IntroductionGloriosa superba L. is an endangered ornamental plant of significant medicinal, commercial, and cultural value. This study establishes an efficient protocol for rapid in vitro propagation of this plant species through callus-mediated organogenesis using non-dormant corm explants.MethodsPlant tissue culture techniques were employed to facilitate the in vitro regeneration process of Gloriosa superba L. This encompassed various stages, including the acquisition of plant material, surface sterilization, formulation of growth media, and the execution of callogenesis, shooting, rooting, and acclimatization experiments.Results and DiscussionInvestigation into the impact of plant growth regulators on callogenesis unveiled diverse callus morphologies, dependent on regulator type and concentration, with the NAA and KN combination emerging as the most effective for callus induction. Specifically, the callus induction medium supplemented with 1.5 mg L−1 NAA, 0.5 mg L−1 KN, and 10 mg L−1 casein hydrolysate (CH) achieved remarkable results, boasting an 81.25% callus induction rate and a substantial callus biomass fresh weight of 333 mg.

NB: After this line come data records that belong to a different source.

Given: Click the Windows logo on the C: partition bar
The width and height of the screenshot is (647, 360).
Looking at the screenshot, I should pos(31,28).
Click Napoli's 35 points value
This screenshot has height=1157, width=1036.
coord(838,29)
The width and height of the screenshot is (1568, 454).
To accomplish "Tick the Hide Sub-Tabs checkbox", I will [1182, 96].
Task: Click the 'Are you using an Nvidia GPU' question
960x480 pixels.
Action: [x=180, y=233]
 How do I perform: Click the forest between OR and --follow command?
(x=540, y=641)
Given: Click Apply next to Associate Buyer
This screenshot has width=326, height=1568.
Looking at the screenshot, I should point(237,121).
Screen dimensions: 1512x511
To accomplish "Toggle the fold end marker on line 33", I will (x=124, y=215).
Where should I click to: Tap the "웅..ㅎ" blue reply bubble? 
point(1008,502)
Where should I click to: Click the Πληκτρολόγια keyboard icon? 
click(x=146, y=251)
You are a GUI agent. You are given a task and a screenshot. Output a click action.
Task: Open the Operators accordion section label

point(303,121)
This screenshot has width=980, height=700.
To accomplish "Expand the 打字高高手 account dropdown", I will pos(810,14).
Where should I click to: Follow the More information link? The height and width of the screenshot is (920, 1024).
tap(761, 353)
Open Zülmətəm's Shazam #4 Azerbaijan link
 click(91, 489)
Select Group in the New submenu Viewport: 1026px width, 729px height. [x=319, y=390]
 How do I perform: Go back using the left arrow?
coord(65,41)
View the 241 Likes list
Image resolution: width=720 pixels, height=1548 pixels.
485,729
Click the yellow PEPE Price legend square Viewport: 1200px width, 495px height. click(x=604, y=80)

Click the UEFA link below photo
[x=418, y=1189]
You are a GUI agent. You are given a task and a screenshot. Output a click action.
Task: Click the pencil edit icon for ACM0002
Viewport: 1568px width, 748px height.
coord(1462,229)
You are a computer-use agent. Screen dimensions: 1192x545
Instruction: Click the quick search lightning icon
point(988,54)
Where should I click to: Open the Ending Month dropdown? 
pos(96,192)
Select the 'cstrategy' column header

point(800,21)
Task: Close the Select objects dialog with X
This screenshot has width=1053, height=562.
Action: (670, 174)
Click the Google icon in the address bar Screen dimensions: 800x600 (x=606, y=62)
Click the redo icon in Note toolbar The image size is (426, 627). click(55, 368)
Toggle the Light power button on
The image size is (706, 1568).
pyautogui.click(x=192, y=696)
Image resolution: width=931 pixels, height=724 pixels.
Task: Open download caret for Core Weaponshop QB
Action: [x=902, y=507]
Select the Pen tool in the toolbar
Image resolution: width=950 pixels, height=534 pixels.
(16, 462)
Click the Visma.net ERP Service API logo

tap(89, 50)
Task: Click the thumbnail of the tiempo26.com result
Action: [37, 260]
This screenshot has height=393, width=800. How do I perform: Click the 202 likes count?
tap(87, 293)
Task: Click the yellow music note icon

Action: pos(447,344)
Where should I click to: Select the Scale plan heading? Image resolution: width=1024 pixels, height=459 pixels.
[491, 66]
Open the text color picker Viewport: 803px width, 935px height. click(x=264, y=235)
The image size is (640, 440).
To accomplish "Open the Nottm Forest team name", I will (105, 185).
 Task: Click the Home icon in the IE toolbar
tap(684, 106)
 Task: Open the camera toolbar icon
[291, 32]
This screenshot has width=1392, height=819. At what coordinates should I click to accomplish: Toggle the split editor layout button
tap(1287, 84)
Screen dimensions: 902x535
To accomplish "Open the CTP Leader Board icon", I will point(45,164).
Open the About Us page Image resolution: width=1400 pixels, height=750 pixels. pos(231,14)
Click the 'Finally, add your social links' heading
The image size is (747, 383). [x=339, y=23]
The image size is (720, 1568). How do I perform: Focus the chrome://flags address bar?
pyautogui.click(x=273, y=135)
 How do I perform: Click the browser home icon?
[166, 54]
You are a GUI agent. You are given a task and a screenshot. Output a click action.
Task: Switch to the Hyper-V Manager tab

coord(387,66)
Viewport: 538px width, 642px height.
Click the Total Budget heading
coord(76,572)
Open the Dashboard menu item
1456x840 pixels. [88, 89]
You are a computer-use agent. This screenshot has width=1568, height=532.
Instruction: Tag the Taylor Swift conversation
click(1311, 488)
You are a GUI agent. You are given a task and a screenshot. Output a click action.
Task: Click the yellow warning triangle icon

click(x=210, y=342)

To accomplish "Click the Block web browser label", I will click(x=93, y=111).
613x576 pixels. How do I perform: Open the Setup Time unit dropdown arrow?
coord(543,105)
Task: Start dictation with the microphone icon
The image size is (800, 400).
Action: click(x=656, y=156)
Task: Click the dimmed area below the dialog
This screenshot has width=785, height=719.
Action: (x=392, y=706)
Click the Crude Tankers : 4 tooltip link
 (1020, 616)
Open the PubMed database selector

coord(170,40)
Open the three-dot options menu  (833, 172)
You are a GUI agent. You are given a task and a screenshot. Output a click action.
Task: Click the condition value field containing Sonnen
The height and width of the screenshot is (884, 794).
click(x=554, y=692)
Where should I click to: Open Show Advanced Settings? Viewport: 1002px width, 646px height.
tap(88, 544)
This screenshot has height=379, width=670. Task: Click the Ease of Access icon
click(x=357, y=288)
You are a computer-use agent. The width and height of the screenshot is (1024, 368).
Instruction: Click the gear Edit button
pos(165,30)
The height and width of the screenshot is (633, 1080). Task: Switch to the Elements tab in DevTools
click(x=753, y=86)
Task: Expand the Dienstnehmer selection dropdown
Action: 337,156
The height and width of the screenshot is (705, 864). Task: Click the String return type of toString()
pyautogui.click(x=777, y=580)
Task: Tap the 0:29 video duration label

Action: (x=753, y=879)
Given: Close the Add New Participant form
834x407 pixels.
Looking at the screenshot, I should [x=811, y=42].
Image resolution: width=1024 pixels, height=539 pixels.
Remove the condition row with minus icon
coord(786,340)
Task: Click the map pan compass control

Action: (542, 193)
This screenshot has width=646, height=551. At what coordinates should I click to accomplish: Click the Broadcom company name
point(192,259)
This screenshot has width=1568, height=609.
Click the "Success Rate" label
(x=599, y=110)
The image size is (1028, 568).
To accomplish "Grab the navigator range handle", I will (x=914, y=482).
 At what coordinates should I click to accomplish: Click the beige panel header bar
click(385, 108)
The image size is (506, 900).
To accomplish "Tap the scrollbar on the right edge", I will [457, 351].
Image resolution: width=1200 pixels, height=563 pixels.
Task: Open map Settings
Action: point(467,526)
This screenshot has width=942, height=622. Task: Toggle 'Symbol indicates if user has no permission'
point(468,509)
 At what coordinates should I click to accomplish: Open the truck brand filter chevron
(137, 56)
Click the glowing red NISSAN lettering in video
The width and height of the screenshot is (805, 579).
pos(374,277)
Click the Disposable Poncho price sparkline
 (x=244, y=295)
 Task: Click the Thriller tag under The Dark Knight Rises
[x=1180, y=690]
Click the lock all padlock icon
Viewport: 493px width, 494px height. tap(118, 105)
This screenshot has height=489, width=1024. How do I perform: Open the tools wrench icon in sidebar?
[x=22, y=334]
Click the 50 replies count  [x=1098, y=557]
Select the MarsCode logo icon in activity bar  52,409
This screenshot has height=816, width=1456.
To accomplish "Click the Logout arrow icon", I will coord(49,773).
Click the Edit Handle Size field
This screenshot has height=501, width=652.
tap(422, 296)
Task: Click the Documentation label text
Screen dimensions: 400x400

Furthermore, the combination of BAP and NAA facilitated optimal shoot primordia induction and shooting in callus derived from non-dormant corm explants. The shoot induction medium, enriched with 2.0 mg L−1 BAP, 0.5 mg L−1 NAA, 5 mg L−1 CH, and 20% (v/v) coconut water (CW), resulted in an impressive 83.33% shoot primordia formation rate and an average of 6.86 shoot primordia per callus. For root induction, the medium supplemented with 1.0 mg L−1 IBA displayed a high root induction rate of 81.25% and robust rooting (+++). Successful acclimatization of in vitro plantlets in controlled environments and shade net houses culminated in thriving growth, and upon transplantation into a garden soil blend (garden soil : sand : vermiculite, 2:1:1, v/v), with direct sunlight exposure, the plantlets demonstrated commendable development and form, boasting a 69% survival rate at the seven-week mark. These findings offer a robust foundation for scalable and sustainable propagation strategies, ensuring the conservation and utilization of this valuable species.